Since Brian's death, Elizabeth discovered her passion, for the sisterhood of widows left behind. In November, she will host a second weekend retreat for women whose husbands have died.
When she looks back over the year, she is surprised at how far she has come.
"It still hurts like hell, like a knife's going through me," she said, "but I no longer have moments of feeling I have no control."
After months of anguish and indecision, Elizabeth is moving forward. She is selling Mary Kay cosmetics, hoping to earn a pink SUV. She has written a children's book about grief.
She is in love again. Brian told her that's what he wanted for her if he died.
She still grieves. She still finds herself overwhelmed with sadness when she least expects it, and probably always will. But she is doing something she could not imagine a year ago.
An inner strength
"I thought I would never be happy again," Elizabeth said. "Only through the support of my family and friends and other widows did I ever get this far. I wouldn't be here without a community. I want to offer that to other widows. I want them to be able to feel like there are more blessings to come."
Elizabeth's strength amazes Brian's sister, Catrina Kelemen, who flew with her to the hospital in Germany after Brian was shot.
"She was very dependent on Brian," Catrina said. "They did everything together. They were everything together. When he was killed, everyone was afraid how she would react. Most people just internalize it, and it becomes about what they want and they need. She's reached out to other people. She's found this inner strength that I don't think she even knew she had."
The endless war
World War I was The Great War. World War II, The Good War. The war on terror is The Endless War.
Since October 2001, when President George W. Bush launched the first attack, about 1,300 U.S. service members have died in Afghanistan. More than 7,200 have been wounded.
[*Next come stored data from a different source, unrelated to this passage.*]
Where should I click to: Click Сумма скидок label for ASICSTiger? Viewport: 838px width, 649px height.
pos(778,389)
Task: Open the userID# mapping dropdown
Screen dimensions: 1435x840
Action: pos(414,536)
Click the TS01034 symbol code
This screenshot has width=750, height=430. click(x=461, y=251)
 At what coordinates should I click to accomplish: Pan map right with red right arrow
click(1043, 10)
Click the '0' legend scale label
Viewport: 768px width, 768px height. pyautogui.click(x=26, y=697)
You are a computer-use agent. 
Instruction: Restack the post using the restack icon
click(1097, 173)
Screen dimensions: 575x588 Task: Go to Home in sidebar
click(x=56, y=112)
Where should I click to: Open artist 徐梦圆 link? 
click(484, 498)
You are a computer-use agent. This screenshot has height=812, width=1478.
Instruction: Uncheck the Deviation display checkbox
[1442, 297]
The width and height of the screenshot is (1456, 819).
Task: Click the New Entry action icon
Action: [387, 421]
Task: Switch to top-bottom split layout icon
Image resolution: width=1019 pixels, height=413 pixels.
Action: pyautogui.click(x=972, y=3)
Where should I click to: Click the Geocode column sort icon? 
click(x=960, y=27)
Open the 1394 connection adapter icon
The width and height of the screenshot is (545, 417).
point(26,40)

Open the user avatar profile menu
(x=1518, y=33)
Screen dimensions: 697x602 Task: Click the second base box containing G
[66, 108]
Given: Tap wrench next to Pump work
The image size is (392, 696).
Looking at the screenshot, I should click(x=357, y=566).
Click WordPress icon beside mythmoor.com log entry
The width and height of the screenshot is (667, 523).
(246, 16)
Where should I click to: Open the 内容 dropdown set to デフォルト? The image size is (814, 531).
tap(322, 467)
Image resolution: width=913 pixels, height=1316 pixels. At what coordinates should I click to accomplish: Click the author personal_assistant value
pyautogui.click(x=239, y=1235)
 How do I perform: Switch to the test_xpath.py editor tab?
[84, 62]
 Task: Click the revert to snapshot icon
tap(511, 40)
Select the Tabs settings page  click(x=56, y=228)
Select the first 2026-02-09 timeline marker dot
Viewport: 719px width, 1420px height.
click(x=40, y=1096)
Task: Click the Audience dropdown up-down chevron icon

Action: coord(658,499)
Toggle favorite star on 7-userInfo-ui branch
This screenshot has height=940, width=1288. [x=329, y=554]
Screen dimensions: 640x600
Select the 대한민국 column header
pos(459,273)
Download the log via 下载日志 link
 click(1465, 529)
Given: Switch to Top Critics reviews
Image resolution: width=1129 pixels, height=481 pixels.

An untold number have returned with post traumatic stress disorder and other emotional problems.
Two weeks ago, nine Americans were killed in a helicopter crash, making 2010 the deadliest year for U.S. forces in nine years at war, with more than 350 deaths so far and three months to go.
Fifty-three percent of Americans say the costs of the war outweigh the benefits, according to a Washington Post-ABC News poll in July.
Elizabeth says she has to believe the war is worth fighting. Brian believed that, and he gave his life for the cause.
Nearly 100,000 U.S. troops are now stationed in Afghanistan, more than double the number when President Barack Obama took office in January 2009. He promised to begin withdrawing troops next summer. But Gen. David Petraeus, head of the U.S. forces, said recently Americans should not expect quick results.
To most people in the United States, the war still seems a world away. For families of the troops, with the help of technology, that world has shrunk.
Today, like every other day, soldiers will leave the battlefield and telephone home. Their calls will come from an ever-increasing number of military bases named in memory of their comrades killed in the war on terror:
From Camp Woods and Camp Eggers, Camp Lybert and Camp Blessing, Camp Cunningham, Outpost Restrepo and Camp Tillman. ...
It will be nighttime in Afghanistan, midday or morning here.
Somewhere in the United States, a wife will be waiting - the way Elizabeth Woods waited - for a call that never comes.